ランサムウェア攻撃は拡大の一途をたどっている。だが問題は規模だけではない。攻撃の質も変化しているという。これまでの対策に加えて、何をすればよいのだろうか。

» 2025年03月14日 07時00分 公開
[Rob WrightCybersecurity Dive]
Cybersecurity Dive

 ランサムウェア攻撃は2024年に拡大を続けた。だが今起こっていることは規模の拡大だけではない。攻撃グループが戦術を変えてきており、これまでの対策がうまく機能しなくなる可能性がある。

ランサム攻撃手口が急に変化 サイバー攻撃者の策略とは

 それではどのように戦術が変わったのだろうか。サイバーセキュリティサービスを提供する企業の調査結果を紹介しよう。

 マネージドセキュリティサービスを提供するHuntressが2025年3月に公開した「2025 Cyber Threat Report」によると(注1)、企業側が防御を強化したり、法執行機関が圧力を高めたりしていることに対応して、ランサムウェアグループがより巧妙な戦術を使うようになったという。

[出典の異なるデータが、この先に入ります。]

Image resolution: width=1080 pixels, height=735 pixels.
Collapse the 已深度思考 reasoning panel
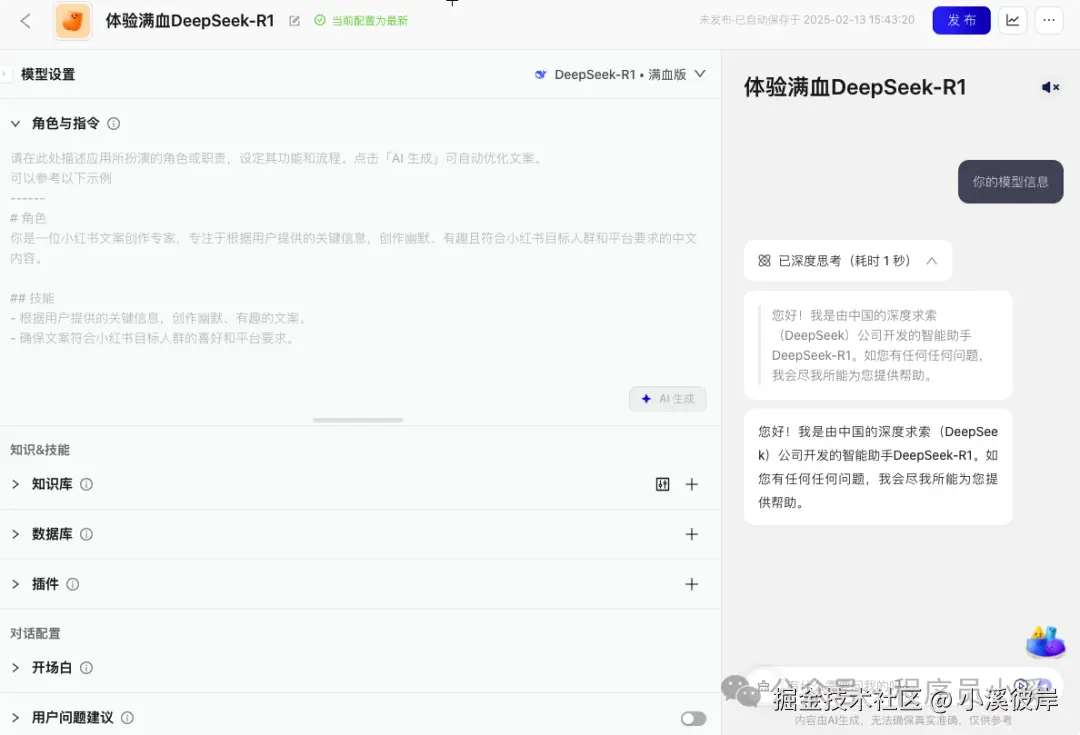(x=931, y=260)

 Huntressはランサムウェア攻撃を継続的に観測してきた。2024年に観測したランサムウェア攻撃の75%では攻撃者が遠隔操作ウイルス(RAT)を使用した。攻撃の17.3%では、「ConnectWise ScreenConnect」や「TeamViewer」「LogMeIn」などのリモート型の監視ツールや管理ツール(RMM)が悪用されていた。

 企業が導入を進めてきたEDRによる防御を回避するため、攻撃者は戦術を変化させている。ランサムウェアを展開するとEDRに補足されるため、データ窃盗や恐喝に重心をおいた攻撃に移行している。また、正規のシステム管理ツールを活用する「Living off the Land」の手法をますます多用するようになってきた。

 エンドポイントにおける脅威を監視した300万件以上のデータに基づき、Huntressは2024年にあった攻撃の約24%で情報窃取型のマルウェアが確認されたと報告した。

中堅・中小企業を本気で狙う

 Huntressの調査によると、ランサムウェアグループは、かつては大規模組織のみを対象にしていた高度な戦術や技術を広く活用しているという。サイバーセキュリティ製品の改ざんや無効化などだ。同社は「大企業と中堅・中小企業に対する攻撃の差は縮小しており、巧妙さにおいて違いがほとんど見られなくなっている」と指摘した。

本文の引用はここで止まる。